- Task details -
Restate all entries exactly. Skip the images.

■ ■ ■ ■ ■ ■ ■

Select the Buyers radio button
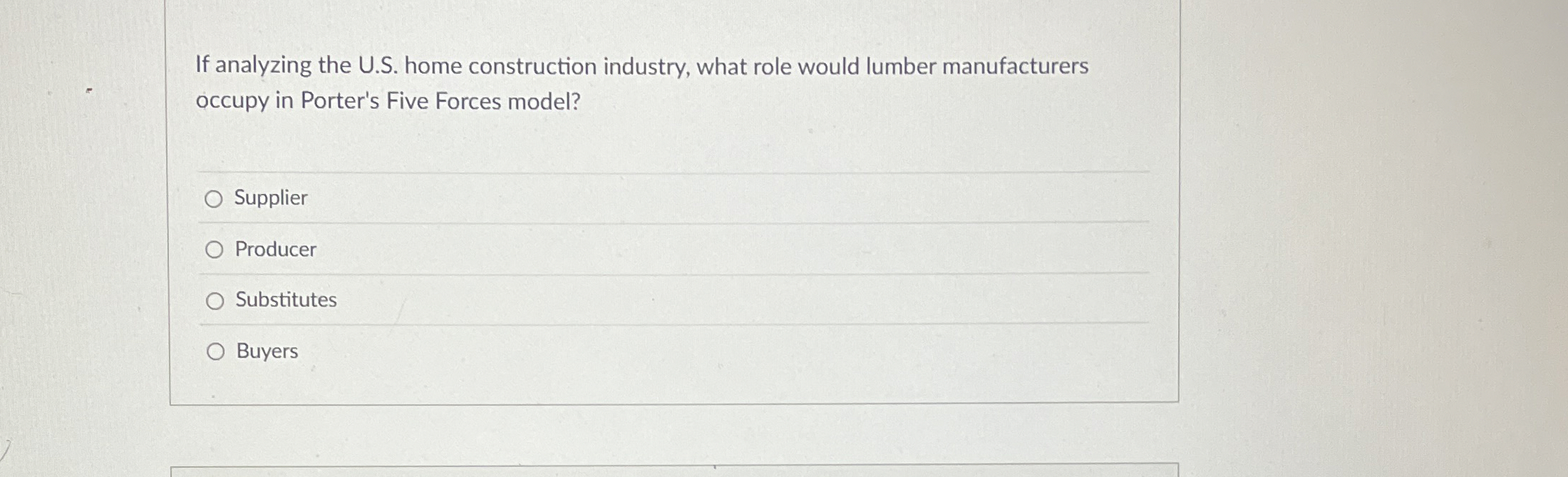This screenshot has height=477, width=1568. coord(215,351)
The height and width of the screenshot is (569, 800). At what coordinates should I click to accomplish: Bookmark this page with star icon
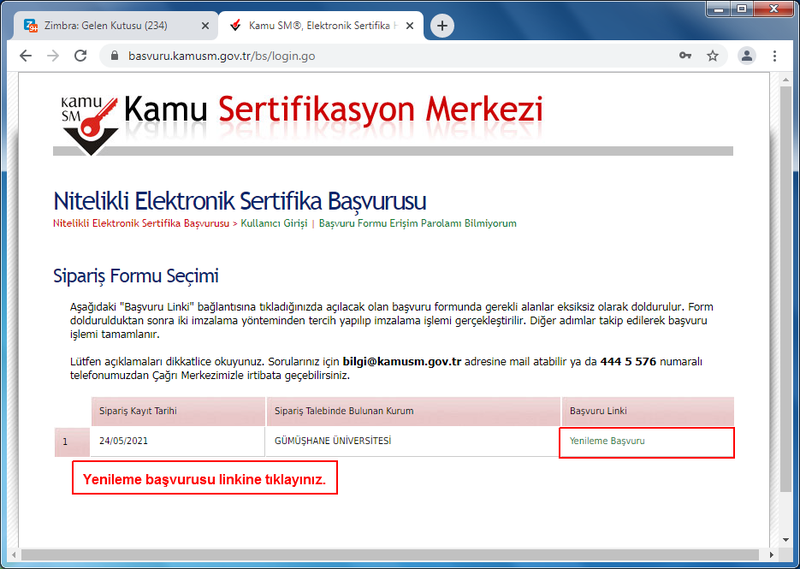pos(712,56)
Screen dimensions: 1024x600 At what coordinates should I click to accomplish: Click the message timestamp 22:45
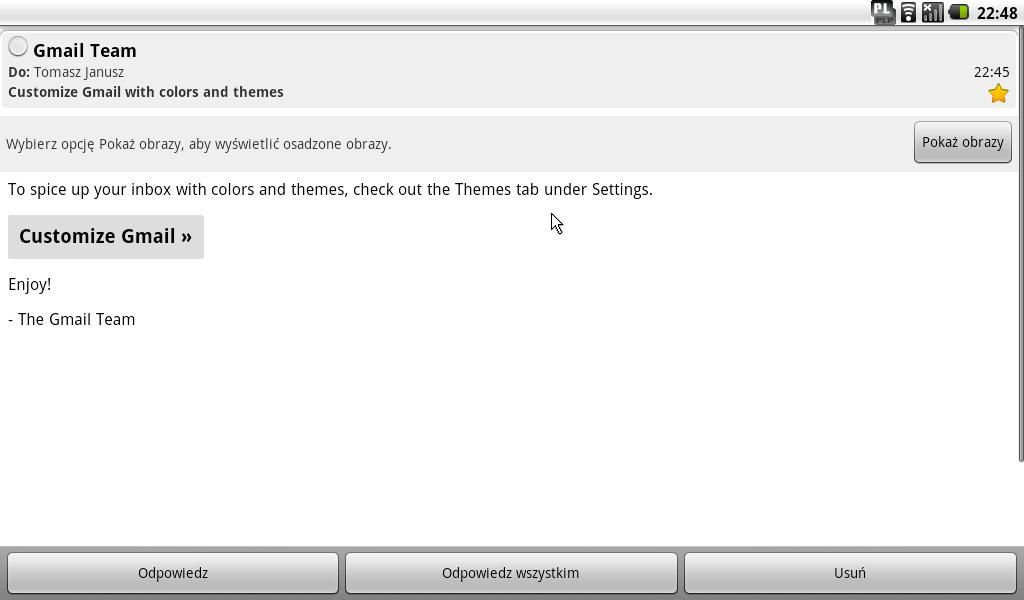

■ ■ ■ ■ ■ ■ ■

- Result of this task -
Select the Buyers radio button
This screenshot has height=477, width=1568. coord(215,351)
The height and width of the screenshot is (569, 800). At what coordinates should I click to accomplish: Bookmark this page with star icon
pos(712,56)
Screen dimensions: 1024x600 At what coordinates should I click to accomplish: Click the message timestamp 22:45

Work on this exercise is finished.